Former NFL player Joel Rufus French was sentenced to 16 years in prison after a federal jury found he ran a long-running scheme that sold patient data and bogus doctors’ orders to bill Medicare and CHAMPVA for nearly $200 million in unnecessary orthotic braces.
A federal judge handed Joel Rufus French, 47, of Armory, Mississippi, a 16-year prison term and ordered him to pay $110,753,619 in restitution and forfeit about $17 million seized from bank accounts and other assets. The case centers on a sprawling fraud that involved eight durable medical equipment companies tied to French and a network of marketers and telemarketers who pushed unneeded braces onto vulnerable patients.
The scheme relied on selling beneficiaries’ personal and insurance information and on producing sham doctors’ orders for orthotic braces that patients did not want or need. Prosecutors say overseas telemarketing centers pressured elderly Americans, altered recordings to manufacture consent, and arranged kickbacks that turned medical records into commodity transactions aimed at federal health programs.
“Fueled by lies, bribes, and overseas telemarketers, this corrupt scheme preyed on senior citizens and disabled veterans to flood the country with unnecessary medical devices — and then billed the taxpayer for it,” said Assistant Attorney General Colin M. McDonald of the Justice Department’s National Fraud Enforcement Division. That blunt description framed the government’s case and underscored why prosecutors pushed for a heavy sentence.
Evidence introduced at trial showed call centers coaxed or coerced patients into agreeing to braces and in some cases manipulated call files to make it seem like consent was given. The operation moved patient details and fake orders through a chain of sham telemedicine companies and marketers until claims reached Medicare and CHAMPVA, the veterans’ family health program that covers spouses and children of veterans with service-connected disabilities or deaths.
“The defendant orchestrated a brazen, yearslong scheme that preyed on elderly patients and the families of disabled and deceased veterans to steal millions from Medicare and CHAMPVA,” said Acting Deputy Inspector General for Investigations Scott J. Lampert of the U.S. Department of Health and Human Services Office of Inspector General (HHS‑OIG). HHS‑OIG investigators helped trace how orders, payments, and shell ownership kept French’s involvement hidden.

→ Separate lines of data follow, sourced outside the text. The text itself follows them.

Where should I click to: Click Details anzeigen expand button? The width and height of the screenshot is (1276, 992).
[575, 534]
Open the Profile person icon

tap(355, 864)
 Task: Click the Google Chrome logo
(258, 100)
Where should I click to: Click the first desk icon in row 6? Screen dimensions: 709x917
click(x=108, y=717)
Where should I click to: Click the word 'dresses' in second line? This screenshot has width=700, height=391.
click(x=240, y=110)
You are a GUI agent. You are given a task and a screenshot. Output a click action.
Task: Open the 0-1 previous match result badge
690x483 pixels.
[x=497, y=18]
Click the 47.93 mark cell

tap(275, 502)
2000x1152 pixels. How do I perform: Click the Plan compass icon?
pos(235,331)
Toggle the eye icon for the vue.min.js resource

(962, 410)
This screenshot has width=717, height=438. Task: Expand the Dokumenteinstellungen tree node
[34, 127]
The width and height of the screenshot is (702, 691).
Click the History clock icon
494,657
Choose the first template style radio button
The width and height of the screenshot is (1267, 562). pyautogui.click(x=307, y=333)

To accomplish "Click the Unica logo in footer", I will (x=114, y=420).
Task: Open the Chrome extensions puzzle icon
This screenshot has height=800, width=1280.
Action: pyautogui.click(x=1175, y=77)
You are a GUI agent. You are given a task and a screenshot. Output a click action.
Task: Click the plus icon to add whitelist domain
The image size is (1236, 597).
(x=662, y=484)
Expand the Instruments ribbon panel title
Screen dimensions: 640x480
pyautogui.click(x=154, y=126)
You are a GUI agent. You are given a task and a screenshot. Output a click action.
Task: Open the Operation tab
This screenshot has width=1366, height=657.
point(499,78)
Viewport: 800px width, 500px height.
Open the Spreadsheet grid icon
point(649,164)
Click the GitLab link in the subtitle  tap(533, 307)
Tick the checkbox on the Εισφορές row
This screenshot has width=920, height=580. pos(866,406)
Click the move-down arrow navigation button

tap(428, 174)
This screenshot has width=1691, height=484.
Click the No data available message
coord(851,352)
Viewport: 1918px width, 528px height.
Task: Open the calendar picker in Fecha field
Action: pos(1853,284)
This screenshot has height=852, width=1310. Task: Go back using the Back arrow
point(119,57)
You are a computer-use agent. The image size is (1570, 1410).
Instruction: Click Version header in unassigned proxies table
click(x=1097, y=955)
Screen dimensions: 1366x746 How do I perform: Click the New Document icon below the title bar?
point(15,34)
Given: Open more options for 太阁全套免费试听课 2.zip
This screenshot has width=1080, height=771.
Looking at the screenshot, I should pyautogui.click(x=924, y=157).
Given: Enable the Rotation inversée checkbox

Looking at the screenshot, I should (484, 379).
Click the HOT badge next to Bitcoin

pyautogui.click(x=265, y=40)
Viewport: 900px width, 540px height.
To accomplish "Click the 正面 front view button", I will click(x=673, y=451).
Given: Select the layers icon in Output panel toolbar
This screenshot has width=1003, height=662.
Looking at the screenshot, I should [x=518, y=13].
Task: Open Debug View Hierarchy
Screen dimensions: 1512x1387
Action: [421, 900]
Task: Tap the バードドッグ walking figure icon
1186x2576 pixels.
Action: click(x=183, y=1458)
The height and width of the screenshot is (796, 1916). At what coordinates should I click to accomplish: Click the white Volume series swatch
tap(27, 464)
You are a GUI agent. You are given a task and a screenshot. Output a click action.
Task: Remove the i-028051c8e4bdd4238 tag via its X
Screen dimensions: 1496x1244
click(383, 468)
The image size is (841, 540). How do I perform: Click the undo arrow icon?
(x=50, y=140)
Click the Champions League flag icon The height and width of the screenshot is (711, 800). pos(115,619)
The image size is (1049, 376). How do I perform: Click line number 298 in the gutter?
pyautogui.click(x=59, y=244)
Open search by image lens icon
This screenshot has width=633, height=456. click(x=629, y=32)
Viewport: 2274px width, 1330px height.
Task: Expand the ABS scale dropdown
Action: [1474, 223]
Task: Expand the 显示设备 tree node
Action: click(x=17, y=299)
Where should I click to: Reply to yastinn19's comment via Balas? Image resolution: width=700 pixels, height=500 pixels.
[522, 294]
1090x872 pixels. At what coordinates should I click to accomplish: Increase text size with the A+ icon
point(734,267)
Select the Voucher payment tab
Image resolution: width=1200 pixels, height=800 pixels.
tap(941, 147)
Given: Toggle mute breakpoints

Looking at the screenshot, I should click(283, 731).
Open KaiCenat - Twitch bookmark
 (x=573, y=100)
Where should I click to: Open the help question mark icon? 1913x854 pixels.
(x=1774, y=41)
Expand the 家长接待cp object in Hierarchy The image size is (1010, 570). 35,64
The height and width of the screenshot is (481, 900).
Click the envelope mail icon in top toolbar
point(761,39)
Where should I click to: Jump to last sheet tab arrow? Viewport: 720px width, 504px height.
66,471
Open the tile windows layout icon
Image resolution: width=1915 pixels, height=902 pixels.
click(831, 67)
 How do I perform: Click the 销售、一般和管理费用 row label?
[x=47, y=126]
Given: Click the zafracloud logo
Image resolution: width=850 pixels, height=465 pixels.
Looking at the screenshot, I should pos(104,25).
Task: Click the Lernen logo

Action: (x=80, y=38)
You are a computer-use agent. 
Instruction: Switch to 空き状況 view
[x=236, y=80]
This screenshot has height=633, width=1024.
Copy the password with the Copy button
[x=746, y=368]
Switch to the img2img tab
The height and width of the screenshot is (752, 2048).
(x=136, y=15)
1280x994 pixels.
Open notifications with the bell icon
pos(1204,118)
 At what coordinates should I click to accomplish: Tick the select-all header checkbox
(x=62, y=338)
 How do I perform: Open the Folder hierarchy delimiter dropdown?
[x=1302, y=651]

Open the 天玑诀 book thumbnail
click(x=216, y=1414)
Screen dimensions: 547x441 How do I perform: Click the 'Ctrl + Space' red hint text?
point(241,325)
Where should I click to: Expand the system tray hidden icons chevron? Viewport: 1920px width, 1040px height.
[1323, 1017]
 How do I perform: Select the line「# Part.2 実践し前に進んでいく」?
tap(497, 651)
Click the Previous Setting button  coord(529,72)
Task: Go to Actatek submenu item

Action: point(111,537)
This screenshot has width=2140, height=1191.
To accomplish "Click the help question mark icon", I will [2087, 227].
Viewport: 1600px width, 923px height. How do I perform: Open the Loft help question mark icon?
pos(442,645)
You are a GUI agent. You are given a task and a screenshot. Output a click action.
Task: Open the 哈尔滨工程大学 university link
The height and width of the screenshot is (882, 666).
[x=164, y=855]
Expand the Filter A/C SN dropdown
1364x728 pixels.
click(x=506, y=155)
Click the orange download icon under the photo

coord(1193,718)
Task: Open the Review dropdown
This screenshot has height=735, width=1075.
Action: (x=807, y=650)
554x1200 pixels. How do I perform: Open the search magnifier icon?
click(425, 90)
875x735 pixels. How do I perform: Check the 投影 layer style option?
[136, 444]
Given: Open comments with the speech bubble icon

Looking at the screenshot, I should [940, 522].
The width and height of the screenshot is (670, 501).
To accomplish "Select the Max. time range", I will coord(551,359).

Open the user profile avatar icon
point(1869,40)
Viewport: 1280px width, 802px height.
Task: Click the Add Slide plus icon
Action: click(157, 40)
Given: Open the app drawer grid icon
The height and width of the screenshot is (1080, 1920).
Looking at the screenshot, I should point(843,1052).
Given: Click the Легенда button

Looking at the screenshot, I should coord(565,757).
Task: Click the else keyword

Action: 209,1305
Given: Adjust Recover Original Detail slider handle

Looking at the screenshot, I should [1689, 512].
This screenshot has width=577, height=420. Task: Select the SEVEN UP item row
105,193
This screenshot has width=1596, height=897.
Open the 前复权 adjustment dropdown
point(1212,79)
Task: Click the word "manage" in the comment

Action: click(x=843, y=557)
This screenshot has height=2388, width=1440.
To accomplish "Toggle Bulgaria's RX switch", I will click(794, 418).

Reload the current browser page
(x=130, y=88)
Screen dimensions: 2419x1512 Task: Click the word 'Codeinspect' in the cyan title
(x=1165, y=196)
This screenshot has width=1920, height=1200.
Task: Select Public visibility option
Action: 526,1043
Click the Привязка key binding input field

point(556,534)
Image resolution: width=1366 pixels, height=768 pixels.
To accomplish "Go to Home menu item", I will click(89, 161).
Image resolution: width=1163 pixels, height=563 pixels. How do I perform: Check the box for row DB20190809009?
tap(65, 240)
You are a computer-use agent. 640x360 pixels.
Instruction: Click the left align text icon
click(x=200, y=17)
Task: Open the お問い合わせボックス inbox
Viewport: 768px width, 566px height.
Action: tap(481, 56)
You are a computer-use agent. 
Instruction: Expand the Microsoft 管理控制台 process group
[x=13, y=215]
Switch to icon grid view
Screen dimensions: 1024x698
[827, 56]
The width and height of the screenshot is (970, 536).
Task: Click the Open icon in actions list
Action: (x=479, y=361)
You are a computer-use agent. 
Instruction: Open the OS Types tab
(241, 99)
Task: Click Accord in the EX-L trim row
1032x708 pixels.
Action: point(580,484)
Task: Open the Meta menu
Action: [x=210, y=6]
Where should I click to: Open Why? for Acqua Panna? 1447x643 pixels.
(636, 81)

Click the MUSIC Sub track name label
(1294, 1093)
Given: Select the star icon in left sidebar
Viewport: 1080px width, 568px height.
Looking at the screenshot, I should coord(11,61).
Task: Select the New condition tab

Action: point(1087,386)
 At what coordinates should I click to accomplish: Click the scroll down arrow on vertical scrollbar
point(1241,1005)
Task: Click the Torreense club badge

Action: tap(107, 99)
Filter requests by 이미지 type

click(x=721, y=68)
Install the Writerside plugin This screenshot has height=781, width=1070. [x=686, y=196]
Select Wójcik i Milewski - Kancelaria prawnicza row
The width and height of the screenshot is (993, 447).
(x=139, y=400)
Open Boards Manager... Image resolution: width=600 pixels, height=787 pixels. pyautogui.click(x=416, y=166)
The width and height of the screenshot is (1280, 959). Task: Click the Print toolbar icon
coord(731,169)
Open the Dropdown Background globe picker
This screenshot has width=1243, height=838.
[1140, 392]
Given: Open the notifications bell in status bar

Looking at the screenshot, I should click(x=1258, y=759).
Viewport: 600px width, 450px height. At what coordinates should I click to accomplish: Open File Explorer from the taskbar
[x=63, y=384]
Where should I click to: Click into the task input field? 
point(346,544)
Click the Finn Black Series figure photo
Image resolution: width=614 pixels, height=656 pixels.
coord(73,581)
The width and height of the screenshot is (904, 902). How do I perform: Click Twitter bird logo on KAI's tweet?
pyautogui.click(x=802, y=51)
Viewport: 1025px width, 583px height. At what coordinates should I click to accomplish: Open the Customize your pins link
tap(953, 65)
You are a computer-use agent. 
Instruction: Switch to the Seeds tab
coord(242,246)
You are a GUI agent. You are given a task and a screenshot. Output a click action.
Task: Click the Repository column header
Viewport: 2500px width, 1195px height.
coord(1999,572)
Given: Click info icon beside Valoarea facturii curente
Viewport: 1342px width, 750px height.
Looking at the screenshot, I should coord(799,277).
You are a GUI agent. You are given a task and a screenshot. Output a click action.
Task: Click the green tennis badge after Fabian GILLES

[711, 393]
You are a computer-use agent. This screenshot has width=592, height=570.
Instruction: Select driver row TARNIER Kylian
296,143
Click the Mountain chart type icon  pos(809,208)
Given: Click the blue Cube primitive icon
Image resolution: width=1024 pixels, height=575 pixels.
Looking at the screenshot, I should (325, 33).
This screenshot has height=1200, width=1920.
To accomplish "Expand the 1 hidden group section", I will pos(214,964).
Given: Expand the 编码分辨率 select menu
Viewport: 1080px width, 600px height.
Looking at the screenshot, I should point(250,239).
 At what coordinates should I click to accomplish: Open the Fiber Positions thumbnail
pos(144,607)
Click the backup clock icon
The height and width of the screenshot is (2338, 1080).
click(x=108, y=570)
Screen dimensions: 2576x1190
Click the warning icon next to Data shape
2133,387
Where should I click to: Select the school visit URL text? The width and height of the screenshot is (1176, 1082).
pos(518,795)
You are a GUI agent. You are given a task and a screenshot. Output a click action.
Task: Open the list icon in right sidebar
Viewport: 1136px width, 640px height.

Prosecutors say French paid sham telemedicine providers for signed orders from doctors and nurse practitioners who never examined the patients, then sold those orders to marketers and supply companies that billed Medicare. He routed claims through eight DME suppliers he controlled via straw owners and false paperwork, and laundered cash in multiple transactions, including roughly $225,000 from a Mississippi bank and more than $10,000 driven in a bag to Orlando to pay accomplices who sold beneficiary data.
“Schemes such as these compromise the integrity of the Department of Veterans Affairs’ (VA) programs and services and divert funds from our nation’s deserving veterans and their families,” said Acting Special Agent in Charge Greg Wentz of the VA Office of Inspector General (VA OIG) Southeast Field Office. That statement reflects the broader damage investigators say fraud like this inflicts on both taxpayers and the people the programs were designed to protect.
A six-day jury trial that ended in February returned guilty verdicts on counts including conspiracy to commit health care fraud and wire fraud, conspiracy to commit money laundering, and conspiracy to offer, pay, solicit, and receive kickbacks. HHS‑OIG, the FBI, and VA OIG led the investigation, and the case was prosecuted by Acting Assistant Chief Catherine Wagner and Trial Attorney William Hochul III of the Criminal Division’s Fraud Section.
On April 7, the Department of Justice announced the creation of the Fraud Division to sharpen the government’s effort against schemes like this, part of a broader push tied to President Trump’s Task Force to Eliminate Fraud, chaired by Vice President J.D. Vance. The DOJ’s Health Care Fraud Strike Force effort has charged more than 6,200 defendants who collectively billed federal health care programs and private insurers more than $45 billion since 2007, and federal agencies continue to coordinate to identify and stop sophisticated fraud networks.